Ashley Madison hacked
Many users of Ashley Madison, an online dating site for married couples looking to commit adultery, might wish for other reasons they had stayed off the ethically questionable dating service, as hackers known as “The Impact Team” claim to have stolen customer data.
Information stolen allegedly includes “all the customers’ sexual fantasies and matching credit card transactions,” according to the hackers.
The owner of Ashley Madison, Avid Life media, released a statement condemning the hack and offered information on its security moves. “We apologise for this unprovoked and criminal intrusion into our customer’s’ information. We have been able to secure our sites, and close the unauthorised access points. Any and all parties responsible for this act of cyber-terrorism will be held responsible.”

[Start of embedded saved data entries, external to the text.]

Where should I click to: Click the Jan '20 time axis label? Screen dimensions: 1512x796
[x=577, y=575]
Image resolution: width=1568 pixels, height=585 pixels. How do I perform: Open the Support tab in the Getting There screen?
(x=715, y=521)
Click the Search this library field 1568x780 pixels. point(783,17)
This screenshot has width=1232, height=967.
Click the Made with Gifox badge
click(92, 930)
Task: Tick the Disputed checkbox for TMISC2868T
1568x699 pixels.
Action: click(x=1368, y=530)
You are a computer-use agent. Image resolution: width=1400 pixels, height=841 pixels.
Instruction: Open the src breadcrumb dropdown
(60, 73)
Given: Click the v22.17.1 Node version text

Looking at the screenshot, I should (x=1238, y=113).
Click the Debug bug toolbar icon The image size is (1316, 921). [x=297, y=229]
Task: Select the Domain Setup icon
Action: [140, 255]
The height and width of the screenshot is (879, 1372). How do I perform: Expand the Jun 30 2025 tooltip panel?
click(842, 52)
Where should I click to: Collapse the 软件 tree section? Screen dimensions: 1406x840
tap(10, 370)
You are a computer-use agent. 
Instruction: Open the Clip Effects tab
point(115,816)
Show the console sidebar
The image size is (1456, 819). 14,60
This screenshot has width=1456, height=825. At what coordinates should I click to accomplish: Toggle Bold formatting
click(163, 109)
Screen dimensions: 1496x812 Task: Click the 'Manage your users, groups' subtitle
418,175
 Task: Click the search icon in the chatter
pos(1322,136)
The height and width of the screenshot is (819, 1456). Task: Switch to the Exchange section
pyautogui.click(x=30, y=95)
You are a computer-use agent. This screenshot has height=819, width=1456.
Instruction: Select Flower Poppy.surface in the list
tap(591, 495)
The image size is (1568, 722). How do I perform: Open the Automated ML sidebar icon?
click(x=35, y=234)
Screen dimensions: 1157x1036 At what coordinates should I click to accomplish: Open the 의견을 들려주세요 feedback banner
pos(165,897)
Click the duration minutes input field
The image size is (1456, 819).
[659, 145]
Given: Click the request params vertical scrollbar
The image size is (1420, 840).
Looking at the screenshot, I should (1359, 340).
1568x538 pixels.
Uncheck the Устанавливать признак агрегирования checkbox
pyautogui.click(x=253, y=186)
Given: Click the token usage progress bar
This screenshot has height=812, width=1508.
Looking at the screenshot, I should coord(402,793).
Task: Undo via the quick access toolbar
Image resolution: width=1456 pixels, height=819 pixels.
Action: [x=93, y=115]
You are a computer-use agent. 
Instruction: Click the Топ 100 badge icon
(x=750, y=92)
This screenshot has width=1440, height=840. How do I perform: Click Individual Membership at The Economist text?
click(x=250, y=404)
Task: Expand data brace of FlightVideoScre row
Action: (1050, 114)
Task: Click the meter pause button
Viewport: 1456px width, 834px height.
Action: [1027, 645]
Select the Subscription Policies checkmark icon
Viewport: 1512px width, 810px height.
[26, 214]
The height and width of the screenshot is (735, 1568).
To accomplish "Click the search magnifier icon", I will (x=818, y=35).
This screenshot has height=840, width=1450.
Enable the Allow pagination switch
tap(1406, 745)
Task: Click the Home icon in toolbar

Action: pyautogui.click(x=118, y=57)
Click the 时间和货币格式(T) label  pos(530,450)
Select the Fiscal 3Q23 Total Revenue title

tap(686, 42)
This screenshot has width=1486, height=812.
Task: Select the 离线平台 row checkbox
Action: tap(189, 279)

Spam emails at 12-year low
Security firm Symantec has revealed data that the level of spam emails found in scans conducted through the month of June dropped below 50%, the lowest amount in 12 years.
The firm suggested that the drops can be explained by a higher level of scrutiny given to criminal networks responsible for spam, and action against hijacked computer networks known as botnets.
The significance of the reports is blurred, however, as experts believe cyber criminals are simply finding other ways to make money from online users, according to the BBC. In addition, the existence of malware has been rising to offset any of the security gains made from fewer spam emails.
Reddit hides vile content
Following a controversial month in the news for Reddit, the company has announced that it will be hiding ‘vile’ and ‘abhorrent’ content that had otherwise been readily accessible.
As a move that many have deemed to remove free speech principles from its users, Reddit stopped short of a full ban and will allow users to log in to see the said material. It also reiterated its strict policy on banned images such as child abuse or ‘revenge porn.’
The company’s new CEO, Steve Huffman, told users that the company has “spent the last few days here discussing, and agree that an approach like this allows us as a company to repudiate content we don’t want to associate with the business, but gives individuals freedom to consume it if they choose.”
It makes sense that the company is concerned with its public image – coming off the back of a recent controversy when a large scale ‘Reddit revolt’ took place in the response to the firing of a popular employee, Reddit will want to make sure it stays controversy free.